Minister for Health and Ageing Nicola Roxon said the NHMRC Elizabeth Blackburn Fellowships will foster the career development of female scientists excelling in biomedical, clinical and public health research. She said Professor Blackburn’s international career, which includes the Nobel Prize for Medicine in 2009, inspired the NHMRC to recognise the next generation of Australian women in science.


The inaugural Elizabeth Blackburn Fellowships were awarded to:


  • Associate Professor Amanda Leach, principal research fellow and leader of the Ear Health Research Program within the Child Health Division at the Menzies School of Health Research in Darwin. She is committed to evidence-based and multidisciplinary research addressing the health problems of Aboriginal children living in remote communities. Her work, largely funded by the NHMRC, focuses on clinical trials for the prevention and treatment of otitis media (middle ear infection), including a number of antibiotic trials and a trial to compare two pneumococcal conjugate vaccines.
  • Associate Professor Christine Roberts, research director of Clinical and Population Perinatal Health Research at the University of Sydney’s Kolling Institute. Prior to her career in public health, she was a medical epidemiologist with clinical experience in obstetrics, paediatrics and neonatology. Her research focuses on utilising population health data to improve health, health service delivery, health policy and planning. She has published 135 papers in national and international journals, is a sought-after international speaker and an active member of research, government and professional organisations.

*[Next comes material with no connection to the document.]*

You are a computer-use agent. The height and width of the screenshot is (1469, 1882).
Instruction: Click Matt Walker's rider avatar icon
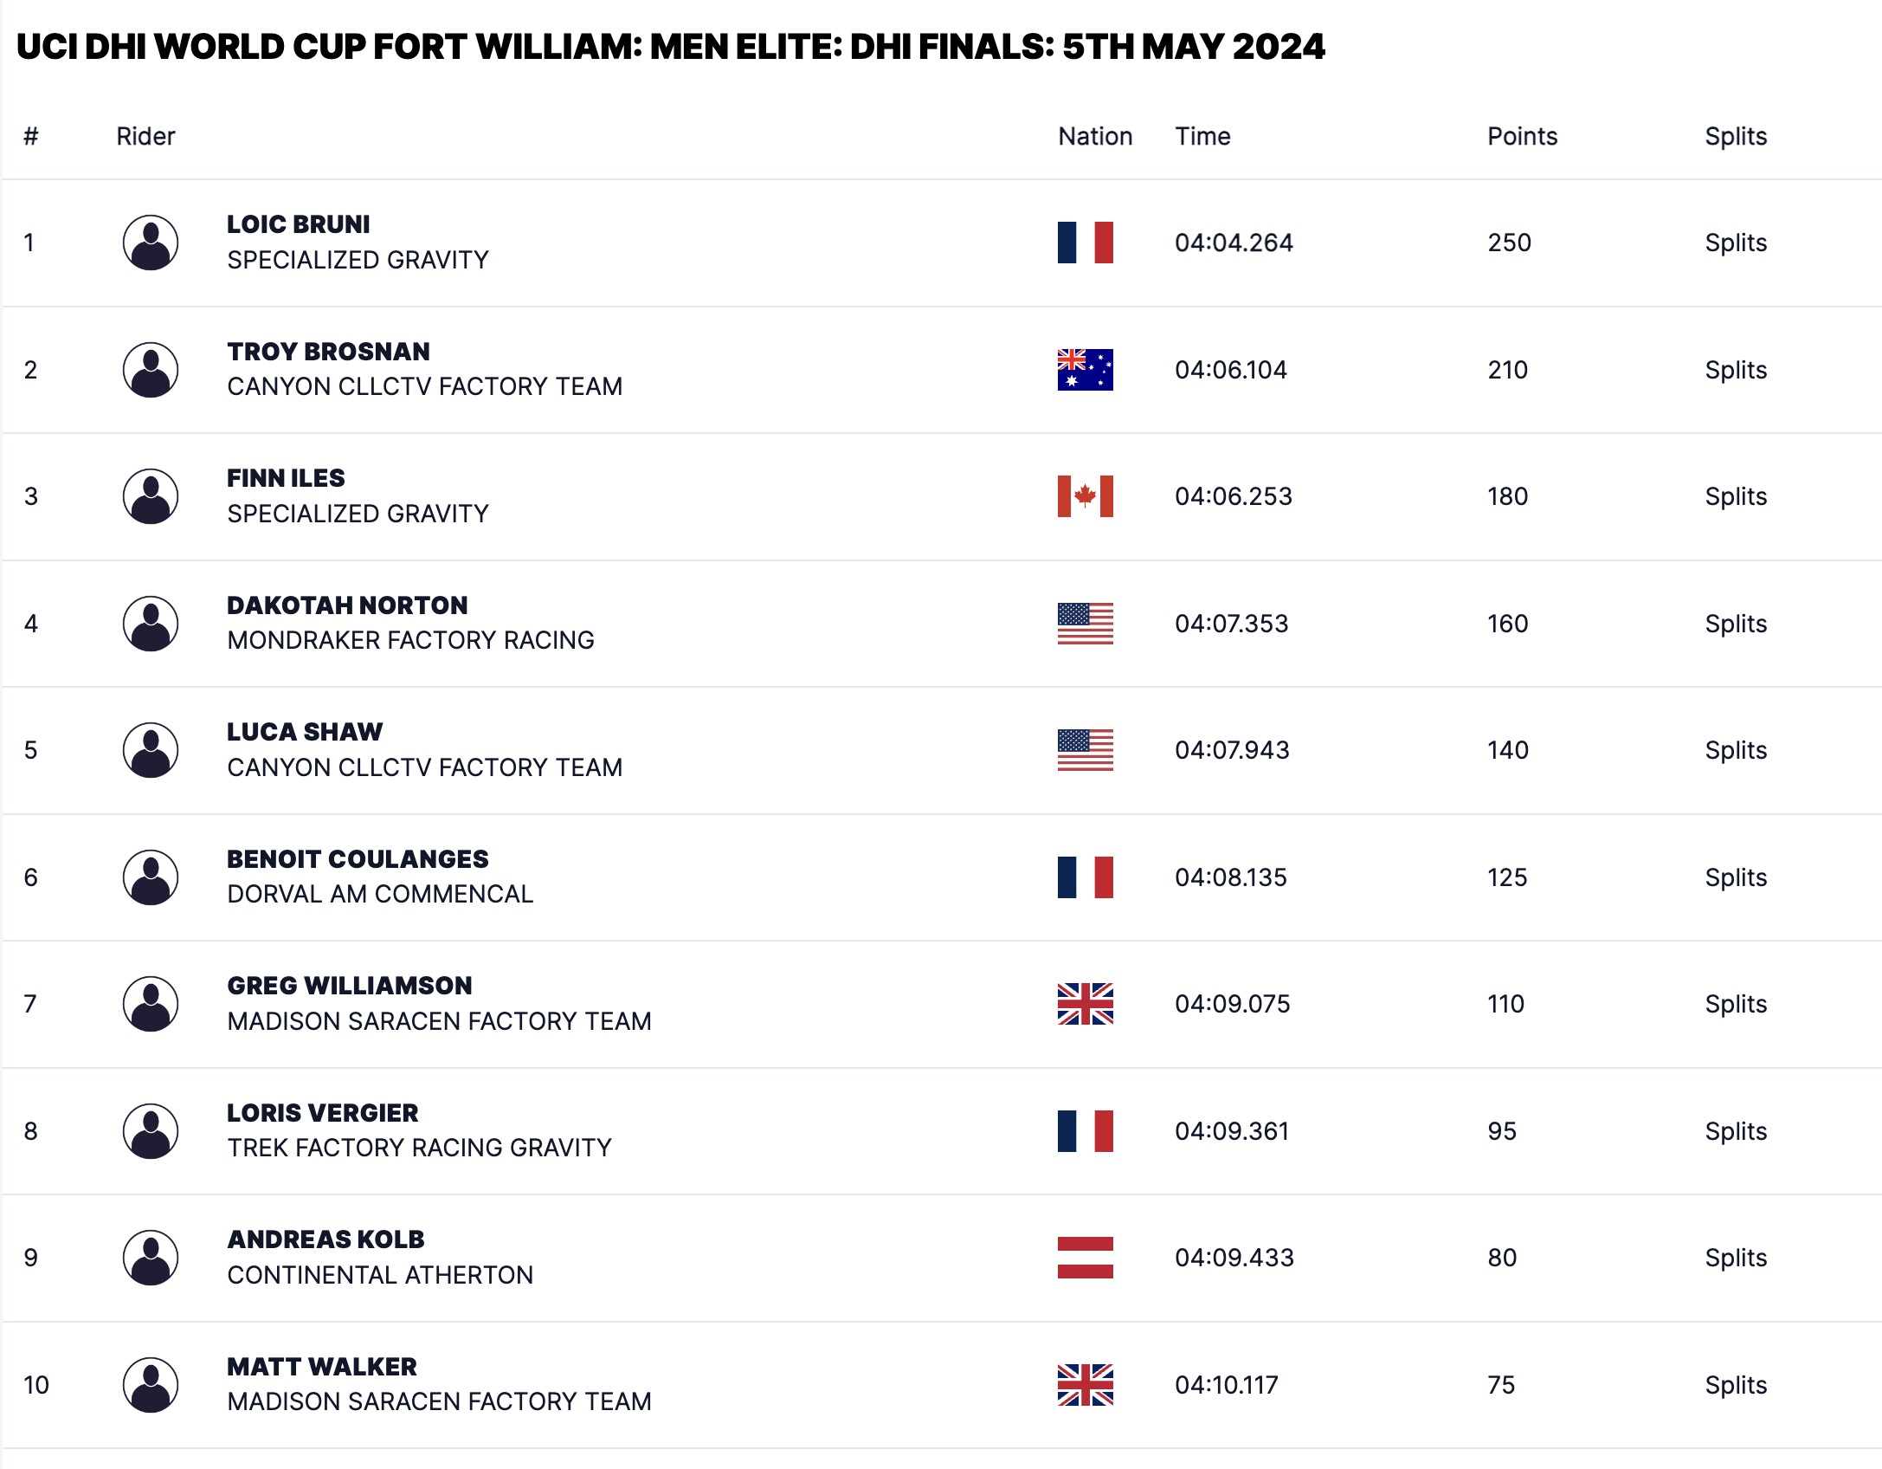point(151,1385)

  • Professor Carola Vinuesa, professor of Immunology at the John Curtin School of Medical Research and head of the Pathogens and Immunity Department. After graduating as a medical doctor in Madrid, Professor Carola Vinuesa undertook clinical training in the UK and was awarded a PhD in 2000. As a Wellcome Trust Travelling Fellow at the Australian National University she discovered novel pathways important for antibody responses and autoimmune diseases. She was awarded a Viertel Fellowship (2007), the Biogen-Idec Prize (2007), the Science Minister’s Prize (2008) and the Gottschalk Medal (2009).